El SÍ y el NO del plebiscito fueron fórmulas políticas, trincheras desde donde, divididos, los colombianos disparamos contra el diferente.

De haber continuado así las cosas, habríamos tenido una paz como victoria de unos y como derrota de los otros; pero la paz debe ser la victoria de todos.

El inesperado triunfo electoral de la oposición cambió ese curso de los acontecimientos. Fue significativa la coincidencia inicial de los tres actores del hecho. Antes del conteo final de los votos, desde las FARC llegó el mensaje tranquilizador: “las FARC mantienen su voluntad de paz y su disposición de usar solamente las palabras como armas”. Después fue el presidente Santos quien notificó al país: “convocaré a todas las fuerzas políticas para escucharlos, abrir espacios de diálogo y determinar el camino a seguir”. Minutos más tarde el jefe de la oposición prometió: “queremos aportar a un gran pacto nacional”.

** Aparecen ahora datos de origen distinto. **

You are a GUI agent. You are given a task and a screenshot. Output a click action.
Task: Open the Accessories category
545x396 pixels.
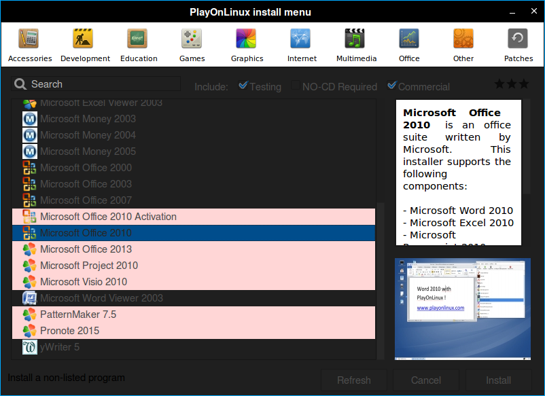[29, 45]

Los tres actores habían descubierto que por sobre sus particulares puntos de vista había que salvar el superior interés de la sociedad y que los tres deberían aplicarse a la creación de mecanismos que defendieran la paz.

La paz equivale al nacimiento de una cultura nueva

Así el bien de la paz se vio como objetivo de todos, que no debía ser interferido por ningún otro interés. Fue una comprobación que dejó al descubierto el gran obstáculo con que han tropezado los que le han apostado a la paz en los dos últimos siglos. Una y otra vez el obstáculo ha sido los intereses de grupo, sean políticos, gubernamentales, religiosos o de región. Cada uno de estos grupos, o todos ellos, pretendieron convertir sus intereses en la máxima prioridad y subordinaron lo demás, incluida la paz, a ese interés.

Las reacciones de los tres protagonistas del plebiscito dejaron atrás esa historia, hablaron el lenguaje nuevo de la paz sentida como la mayor de las prioridades. La paz es difícil porque subordina todos los intereses y demanda un cambio cultural.

La creación del clima propicio para la paz, hecho de tolerancia, reconciliación y apertura al otro, supone un cambio en el interior de las personas y, por tanto, el nacimiento de otra cultura. Esto va más allá de cuanto pudieran lograr campañas publicitarias, movilizaciones políticas o manifestaciones públicas. Eliminar odios, renunciar a las venganzas, acoger a los que se había mirado como enemigos son acciones que comienzan por una decisión personal que cambia actitudes, lenguaje, miradas y trato.

Ese cambio está lejos del alcance de gobiernos, partidos y agentes del poder. Es un logro de la decisión libre de cada persona. Por eso la paz es difícil.

Cuando se hizo el recuento de los votos del 2 de octubre, la división del país se hizo palpable: el centro había estado por el NO, y la periferia habían optado mayoritariamente por el SÍ. Es una división geográfica que adquiere hondura cuando se comprueba que las víctimas se concentraron en la periferia y sintieron la violencia en su carne, mientras los menos afectados estuvieron más inclinados a un acercamiento racional al fenómeno y optaron por el NO. Dos visiones que se complementan y que no tenían por qué excluirse.

Además, queda esa cifra preocupante: la de los abstencionistas. ¿No quisieron tomar parte en lo que les pareció una trivial contienda política? ¿O no le vieron importancia a una violencia para ellos lejana? Aparece ahí un aspecto negativo de un hecho que finalmente mostró que la paz, lejos de ser un asunto político, o de solución de un caso de orden público, equivale a la creación de una nueva cultura y a estrenar un alma nueva. Cuestiones que la hacen difícil y la sacan de las manos de los políticos o de los propagandistas y la dejan en las de los hombres del espíritu.